Spherically-symmetric solutions in general relativity

TL;DR

This paper introduces a tetrad-based approach for solving spherically-symmetric Einstein equations, addressing gauge issues, and compares it with the Lemaître-Tolman-Bondi model, demonstrating advantages in physical interpretation and flexibility.

Contribution

The paper develops a tetrad-based method for spherically symmetric solutions in general relativity, offering improvements over the LTB model in handling gauge freedom and pressure.

Findings

Tetrad method avoids gauge ambiguities present in LTB.

Applicable to models with pressure and non-compensated regions.

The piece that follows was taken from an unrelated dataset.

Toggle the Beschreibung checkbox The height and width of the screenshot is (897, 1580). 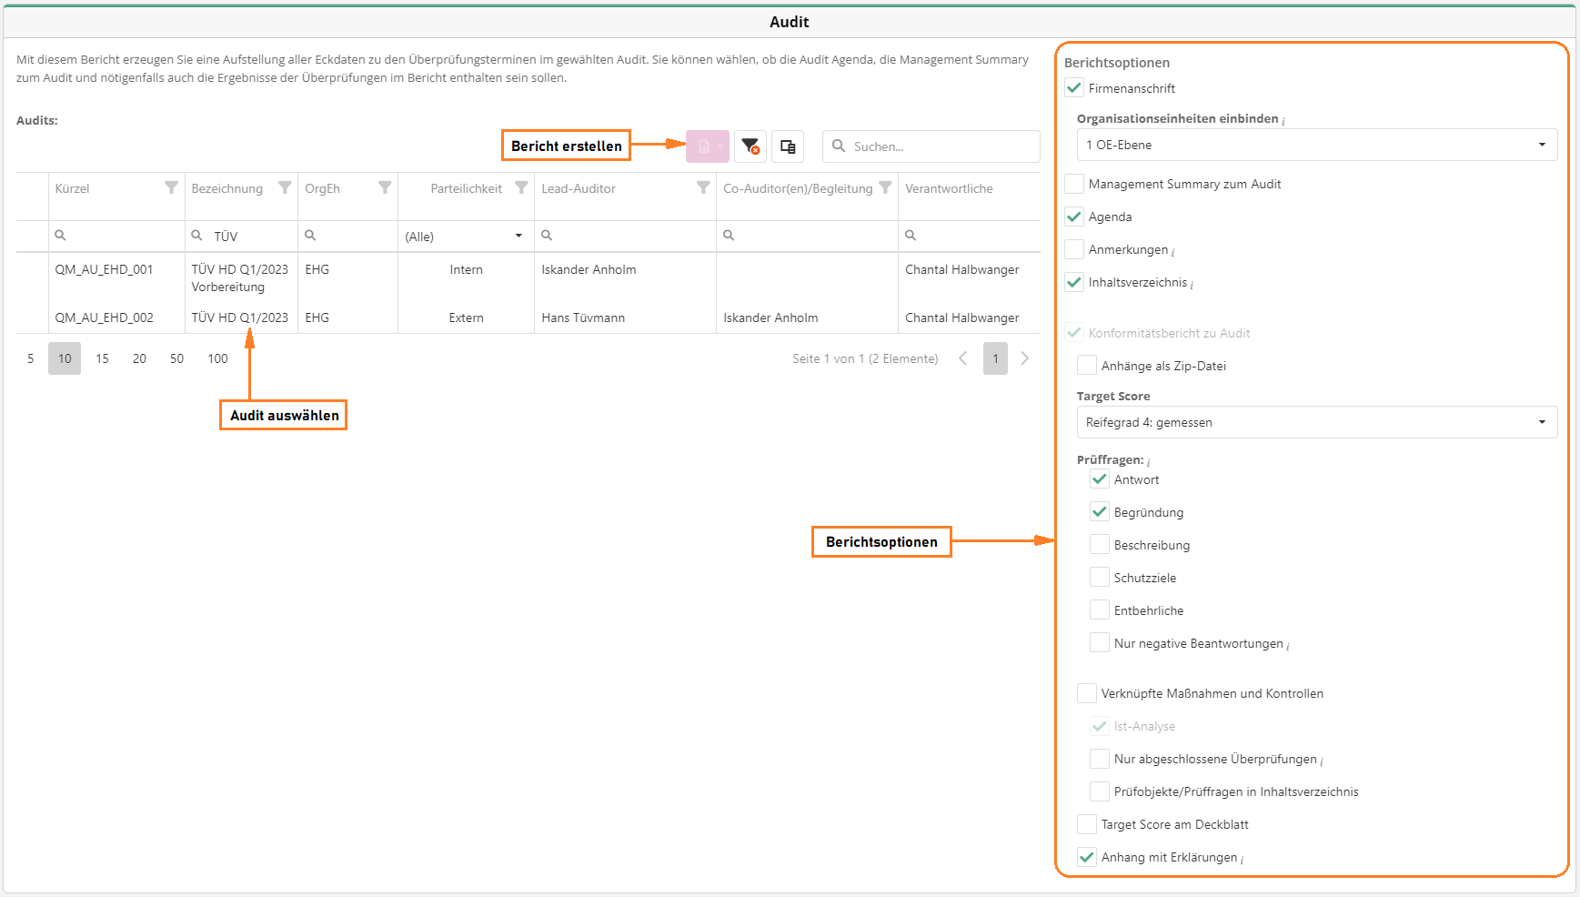pyautogui.click(x=1100, y=545)
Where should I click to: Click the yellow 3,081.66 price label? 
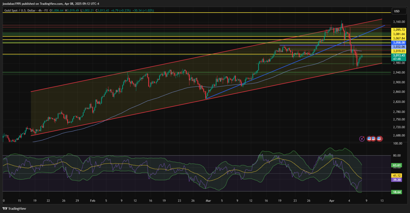399,34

Clarifies the behavior of horizons in cosmological models.

Abstract

We present a tetrad-based method for solving the Einstein field equations for spherically-symmetric systems and compare it with the widely-used Lema\^itre-Tolman-Bondi (LTB) model. In particular, we focus on the issues of gauge ambiguity and the use of comoving versus 'physical' coordinate systems. We also clarify the correspondences between the two approaches, and illustrate their differences by applying them to the classic examples of the Schwarzschild and Friedmann-Robertson-Walker spacetimes. We demonstrate that the tetrad-based method does not suffer from the gauge freedoms inherent to the LTB model, naturally accommodates non-zero pressure and has a more transparent physical interpretation. We further apply our tetrad-based method to a generalised form of 'Swiss cheese' model, which consists of an interior spherical region surrounded by a spherical shell of vacuum that is embedded in an exterior background universe. In general, we allow the fluid in the interior and exterior regions to support pressure, and do not demand that the interior region be compensated. We pay particular attention to the form of the solution in the intervening vacuum region and verify the validity of Birkhoff's theorem at both the metric and tetrad level. We then reconsider critically the original theoretical arguments underlying the so-called $R_h = ct$ cosmological model, which has recently received considerable attention. These considerations in turn illustrate the interesting behaviour of a number of 'horizons' in general cosmological models.